Dus heb ik Krijn en Stephen Hay uitgenodigd om mee te doen, en zijn we met Mobilism 2011 van start gegaan. Dat was het juiste congres op de juiste tijd, en het was een paar jaar zeer succesvol. Toen kwam er echter de klad in, voornamelijk doordat mobiel mainstream ging, en er geen speciale congressen meer voor nodig waren. Ook ging Stephen van freelance naar een vaste baan, en viel hij uit.
Intussen hadden we echter Adobe PhoneGap als klant gekregen voor hun jaarlijkse EU-congres, en was Krijn op het lumineuze idee van CSS Day gekomen. Dus gingen we vrolijk zonder Mobilism verder.

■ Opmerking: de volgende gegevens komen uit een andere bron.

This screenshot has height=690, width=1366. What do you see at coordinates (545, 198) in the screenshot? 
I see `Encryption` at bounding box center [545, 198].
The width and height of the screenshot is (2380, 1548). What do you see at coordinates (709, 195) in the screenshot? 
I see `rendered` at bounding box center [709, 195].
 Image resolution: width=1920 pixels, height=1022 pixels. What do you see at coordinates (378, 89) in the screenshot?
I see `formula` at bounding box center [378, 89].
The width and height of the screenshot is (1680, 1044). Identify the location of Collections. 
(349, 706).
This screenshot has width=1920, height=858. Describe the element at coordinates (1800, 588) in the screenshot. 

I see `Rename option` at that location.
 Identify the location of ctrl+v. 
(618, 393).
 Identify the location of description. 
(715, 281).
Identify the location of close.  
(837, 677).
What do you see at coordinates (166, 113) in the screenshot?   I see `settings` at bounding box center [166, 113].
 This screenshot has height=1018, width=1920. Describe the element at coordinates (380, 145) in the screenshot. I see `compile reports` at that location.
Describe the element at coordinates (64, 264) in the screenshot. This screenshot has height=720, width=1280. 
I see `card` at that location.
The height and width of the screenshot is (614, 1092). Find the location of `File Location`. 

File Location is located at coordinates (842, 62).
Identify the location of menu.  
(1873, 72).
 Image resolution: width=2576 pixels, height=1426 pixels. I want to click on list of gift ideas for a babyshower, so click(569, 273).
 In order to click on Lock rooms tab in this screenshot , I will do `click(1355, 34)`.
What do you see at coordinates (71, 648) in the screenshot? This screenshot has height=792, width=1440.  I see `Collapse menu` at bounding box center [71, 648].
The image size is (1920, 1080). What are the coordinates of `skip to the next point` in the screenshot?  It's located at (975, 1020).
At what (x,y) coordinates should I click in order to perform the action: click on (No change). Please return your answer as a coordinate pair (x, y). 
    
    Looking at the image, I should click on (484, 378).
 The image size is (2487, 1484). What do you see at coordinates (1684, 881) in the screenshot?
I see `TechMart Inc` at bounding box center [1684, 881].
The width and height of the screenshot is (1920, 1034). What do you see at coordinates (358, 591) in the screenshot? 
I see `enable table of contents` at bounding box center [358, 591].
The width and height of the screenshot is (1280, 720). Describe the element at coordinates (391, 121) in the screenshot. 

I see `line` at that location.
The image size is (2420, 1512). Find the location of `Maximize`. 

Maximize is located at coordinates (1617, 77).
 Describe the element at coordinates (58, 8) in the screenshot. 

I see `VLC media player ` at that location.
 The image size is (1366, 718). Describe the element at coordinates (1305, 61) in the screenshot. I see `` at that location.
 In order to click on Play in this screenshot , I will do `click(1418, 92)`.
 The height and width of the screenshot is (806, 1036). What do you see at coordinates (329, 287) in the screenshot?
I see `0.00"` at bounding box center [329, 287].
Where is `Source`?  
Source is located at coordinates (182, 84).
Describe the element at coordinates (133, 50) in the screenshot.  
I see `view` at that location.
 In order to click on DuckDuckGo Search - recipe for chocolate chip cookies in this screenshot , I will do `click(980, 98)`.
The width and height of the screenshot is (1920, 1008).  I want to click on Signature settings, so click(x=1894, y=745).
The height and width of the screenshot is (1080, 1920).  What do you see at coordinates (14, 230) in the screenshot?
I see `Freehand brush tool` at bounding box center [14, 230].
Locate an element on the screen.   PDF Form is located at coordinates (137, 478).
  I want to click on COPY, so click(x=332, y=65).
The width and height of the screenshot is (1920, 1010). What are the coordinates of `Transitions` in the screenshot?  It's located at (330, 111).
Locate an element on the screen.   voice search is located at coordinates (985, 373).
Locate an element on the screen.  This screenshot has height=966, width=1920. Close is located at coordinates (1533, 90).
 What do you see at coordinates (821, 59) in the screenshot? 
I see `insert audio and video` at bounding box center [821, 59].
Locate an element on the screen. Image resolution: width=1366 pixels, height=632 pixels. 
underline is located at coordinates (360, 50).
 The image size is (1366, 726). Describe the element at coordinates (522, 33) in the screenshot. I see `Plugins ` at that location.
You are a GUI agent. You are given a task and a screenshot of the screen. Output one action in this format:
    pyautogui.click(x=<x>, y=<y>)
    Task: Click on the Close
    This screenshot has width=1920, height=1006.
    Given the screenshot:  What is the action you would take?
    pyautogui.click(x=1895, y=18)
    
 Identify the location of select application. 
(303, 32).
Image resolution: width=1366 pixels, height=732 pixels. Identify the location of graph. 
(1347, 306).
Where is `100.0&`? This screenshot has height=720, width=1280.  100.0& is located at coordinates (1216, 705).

Qua motivatie: het is eigenlijk niet zo moeilijk. We hebben het grote voordeel dat we, net zoals het Fronteers-congres, een draaiboek hebben dat we voor elk congres kunnen gebruiken. Derhalve is een nieuwe editie van een bestaand congres een kwestie van een paar belletjes en mailtjes, en iedereen staat weer voor ons klaar. Wel moeten we zelf nog sprekers en marketing doen, en dat heeft wat meer voeten in de aarde, maar we kunnen ons hier helemaal op concentreren.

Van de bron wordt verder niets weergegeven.